I needed to implement a stream solution using AWS Kinesis streams & Lambda.
Lambda function 1 -
It adds data to stream and is invoked every 10 seconds. I added 100 data request ( each one of 1kb) to stream. I am running two instances of the script which invokes the lambda function.
Lambda function 2 -
This lambda uses above stream as trigger. On small volume of data / interval second lambda get data on same time. But on above metrics, data reaches slower than usual ( 10 minutes slower after +1 hour streaming ).
I checked the logic of both lambda functions and verified that, first lambda does not add latency before pushing data to stream. I also verified this by stream packet in second lambda where approximateArrivalTimestamp & current time clearly have the time difference increasing..
Kinesis itself did not have any issues / throttling shown in analytics ( I am using 1 shard ).
Are their any architectural changes I need to make to have it go smoother as I need to scale up at least 10 times like 20 invocations of first lambda with 200 packets, timeout 1 - 10 seconds as later benchmarks.
I am using 100 as the batch size. Can increasing/decreasing it have advantage?

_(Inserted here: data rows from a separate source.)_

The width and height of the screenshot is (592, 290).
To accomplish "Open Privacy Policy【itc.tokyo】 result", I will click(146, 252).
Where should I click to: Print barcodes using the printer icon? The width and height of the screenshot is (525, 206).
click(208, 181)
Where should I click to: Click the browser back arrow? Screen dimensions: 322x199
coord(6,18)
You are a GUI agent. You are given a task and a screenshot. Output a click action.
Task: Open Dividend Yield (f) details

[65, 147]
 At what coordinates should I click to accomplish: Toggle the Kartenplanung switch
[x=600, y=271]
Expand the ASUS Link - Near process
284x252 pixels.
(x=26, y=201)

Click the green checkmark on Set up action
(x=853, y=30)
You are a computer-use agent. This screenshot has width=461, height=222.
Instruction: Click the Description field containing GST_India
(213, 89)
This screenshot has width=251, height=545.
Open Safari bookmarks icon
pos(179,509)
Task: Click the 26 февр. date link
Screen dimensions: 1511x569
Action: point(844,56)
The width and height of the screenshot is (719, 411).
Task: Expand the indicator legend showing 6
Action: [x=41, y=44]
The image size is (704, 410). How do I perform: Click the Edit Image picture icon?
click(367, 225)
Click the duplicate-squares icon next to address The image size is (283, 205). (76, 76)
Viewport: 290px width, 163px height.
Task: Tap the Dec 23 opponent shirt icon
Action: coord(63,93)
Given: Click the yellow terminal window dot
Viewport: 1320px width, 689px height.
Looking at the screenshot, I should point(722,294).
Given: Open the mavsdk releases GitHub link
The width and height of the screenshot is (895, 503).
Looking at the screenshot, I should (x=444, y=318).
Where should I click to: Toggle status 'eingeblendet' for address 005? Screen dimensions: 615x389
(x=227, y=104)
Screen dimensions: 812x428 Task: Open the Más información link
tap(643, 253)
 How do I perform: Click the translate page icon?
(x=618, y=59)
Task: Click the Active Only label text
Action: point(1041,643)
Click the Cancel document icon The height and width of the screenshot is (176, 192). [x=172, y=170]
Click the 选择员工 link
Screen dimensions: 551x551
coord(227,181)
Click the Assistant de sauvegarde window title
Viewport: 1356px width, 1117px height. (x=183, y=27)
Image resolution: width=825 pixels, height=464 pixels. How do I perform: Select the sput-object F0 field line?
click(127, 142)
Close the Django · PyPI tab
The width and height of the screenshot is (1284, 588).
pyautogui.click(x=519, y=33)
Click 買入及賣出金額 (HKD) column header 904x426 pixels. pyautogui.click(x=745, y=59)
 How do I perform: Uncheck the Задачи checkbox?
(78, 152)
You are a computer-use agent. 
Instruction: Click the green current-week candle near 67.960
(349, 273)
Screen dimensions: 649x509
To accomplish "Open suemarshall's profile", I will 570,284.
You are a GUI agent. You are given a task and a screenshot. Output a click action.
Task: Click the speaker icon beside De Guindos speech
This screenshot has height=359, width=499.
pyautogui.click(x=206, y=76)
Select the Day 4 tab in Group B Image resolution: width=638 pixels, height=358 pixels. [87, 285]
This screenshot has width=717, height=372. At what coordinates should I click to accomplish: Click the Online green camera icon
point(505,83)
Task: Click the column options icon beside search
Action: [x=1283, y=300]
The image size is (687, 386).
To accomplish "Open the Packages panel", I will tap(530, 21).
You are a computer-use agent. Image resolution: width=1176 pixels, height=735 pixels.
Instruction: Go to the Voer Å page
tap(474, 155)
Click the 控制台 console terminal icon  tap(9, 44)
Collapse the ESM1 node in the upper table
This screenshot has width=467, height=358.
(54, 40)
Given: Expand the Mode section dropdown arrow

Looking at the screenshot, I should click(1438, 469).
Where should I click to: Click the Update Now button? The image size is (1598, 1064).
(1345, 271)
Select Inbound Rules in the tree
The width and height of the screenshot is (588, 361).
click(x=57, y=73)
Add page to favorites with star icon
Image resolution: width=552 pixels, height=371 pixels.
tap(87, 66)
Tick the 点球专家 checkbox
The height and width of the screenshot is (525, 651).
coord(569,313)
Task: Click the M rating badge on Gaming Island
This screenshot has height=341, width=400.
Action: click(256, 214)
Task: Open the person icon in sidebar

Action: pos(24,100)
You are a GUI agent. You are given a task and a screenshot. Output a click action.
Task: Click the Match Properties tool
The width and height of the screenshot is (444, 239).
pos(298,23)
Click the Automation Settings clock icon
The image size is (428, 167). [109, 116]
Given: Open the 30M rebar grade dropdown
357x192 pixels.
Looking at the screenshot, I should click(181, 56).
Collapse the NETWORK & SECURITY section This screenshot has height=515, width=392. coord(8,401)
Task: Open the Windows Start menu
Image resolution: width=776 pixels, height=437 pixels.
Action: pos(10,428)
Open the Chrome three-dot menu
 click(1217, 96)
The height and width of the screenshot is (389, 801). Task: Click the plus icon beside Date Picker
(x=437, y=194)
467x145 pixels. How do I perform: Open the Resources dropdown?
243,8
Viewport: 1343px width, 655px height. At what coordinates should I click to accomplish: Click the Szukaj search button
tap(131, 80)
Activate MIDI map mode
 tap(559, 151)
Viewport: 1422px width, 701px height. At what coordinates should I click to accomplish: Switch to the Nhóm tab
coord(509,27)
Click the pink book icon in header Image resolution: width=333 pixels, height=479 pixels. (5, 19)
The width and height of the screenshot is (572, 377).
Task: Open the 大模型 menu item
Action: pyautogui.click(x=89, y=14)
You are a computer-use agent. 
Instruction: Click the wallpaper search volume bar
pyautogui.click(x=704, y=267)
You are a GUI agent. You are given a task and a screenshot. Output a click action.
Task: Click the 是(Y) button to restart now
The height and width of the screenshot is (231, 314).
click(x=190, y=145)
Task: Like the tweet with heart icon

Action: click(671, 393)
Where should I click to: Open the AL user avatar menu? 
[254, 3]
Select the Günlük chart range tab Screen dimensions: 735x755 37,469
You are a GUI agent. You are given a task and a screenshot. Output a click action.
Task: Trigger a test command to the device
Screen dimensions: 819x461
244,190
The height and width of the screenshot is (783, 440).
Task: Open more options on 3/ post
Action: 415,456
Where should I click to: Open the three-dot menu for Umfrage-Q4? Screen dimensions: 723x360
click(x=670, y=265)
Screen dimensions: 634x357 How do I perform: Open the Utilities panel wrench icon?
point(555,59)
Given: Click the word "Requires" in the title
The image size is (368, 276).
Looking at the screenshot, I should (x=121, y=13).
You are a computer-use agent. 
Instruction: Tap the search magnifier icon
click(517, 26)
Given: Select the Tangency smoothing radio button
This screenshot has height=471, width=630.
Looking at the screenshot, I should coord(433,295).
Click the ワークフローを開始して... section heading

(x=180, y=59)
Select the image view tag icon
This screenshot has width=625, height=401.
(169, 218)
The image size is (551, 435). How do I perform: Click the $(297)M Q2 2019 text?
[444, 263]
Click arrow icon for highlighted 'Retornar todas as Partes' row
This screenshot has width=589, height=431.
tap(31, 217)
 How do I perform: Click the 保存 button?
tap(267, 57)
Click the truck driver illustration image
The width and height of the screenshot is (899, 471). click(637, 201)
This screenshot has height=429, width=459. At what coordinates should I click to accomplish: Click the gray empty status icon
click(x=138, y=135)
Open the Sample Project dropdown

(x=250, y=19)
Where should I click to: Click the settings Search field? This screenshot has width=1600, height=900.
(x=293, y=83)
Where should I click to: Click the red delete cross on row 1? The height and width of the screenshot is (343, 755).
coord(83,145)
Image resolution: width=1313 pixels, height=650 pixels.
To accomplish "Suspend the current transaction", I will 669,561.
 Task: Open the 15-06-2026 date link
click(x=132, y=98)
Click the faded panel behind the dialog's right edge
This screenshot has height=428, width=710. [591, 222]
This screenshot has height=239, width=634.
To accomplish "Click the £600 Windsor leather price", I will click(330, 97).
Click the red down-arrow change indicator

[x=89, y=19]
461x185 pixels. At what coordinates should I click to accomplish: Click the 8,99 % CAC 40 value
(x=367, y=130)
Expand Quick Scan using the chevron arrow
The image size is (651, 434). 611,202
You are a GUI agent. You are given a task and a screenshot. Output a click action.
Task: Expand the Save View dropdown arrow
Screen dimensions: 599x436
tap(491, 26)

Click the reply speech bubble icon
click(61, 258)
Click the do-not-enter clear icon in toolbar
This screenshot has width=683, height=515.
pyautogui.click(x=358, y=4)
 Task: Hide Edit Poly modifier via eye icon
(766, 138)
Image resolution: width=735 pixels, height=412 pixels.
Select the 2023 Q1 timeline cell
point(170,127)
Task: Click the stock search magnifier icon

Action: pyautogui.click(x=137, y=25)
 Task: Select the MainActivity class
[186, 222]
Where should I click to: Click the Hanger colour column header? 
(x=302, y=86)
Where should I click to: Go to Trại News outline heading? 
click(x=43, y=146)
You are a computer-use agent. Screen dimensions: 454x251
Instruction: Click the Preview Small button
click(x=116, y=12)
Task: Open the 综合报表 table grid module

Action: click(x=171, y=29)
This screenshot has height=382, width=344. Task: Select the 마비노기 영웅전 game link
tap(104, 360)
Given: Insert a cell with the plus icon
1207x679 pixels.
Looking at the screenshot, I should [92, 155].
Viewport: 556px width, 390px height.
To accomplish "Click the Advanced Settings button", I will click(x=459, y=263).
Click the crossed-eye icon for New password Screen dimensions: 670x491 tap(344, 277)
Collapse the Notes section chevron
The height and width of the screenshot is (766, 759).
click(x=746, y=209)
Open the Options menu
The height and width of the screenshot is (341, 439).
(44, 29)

UPDATE : As I explored more online, I found ideas to implement some async / front facing lambda with kinesis which in-turn invoke actual lambda asynchronously, So lambda processing time will not become bottleneck. However, this approach also failed as I have the same latency issue. I have checked the execution time. Front facing lambda ended in 1 second. But still I get big gap between approximateArrivalTimestamp & current time in both lambdas.
Please help!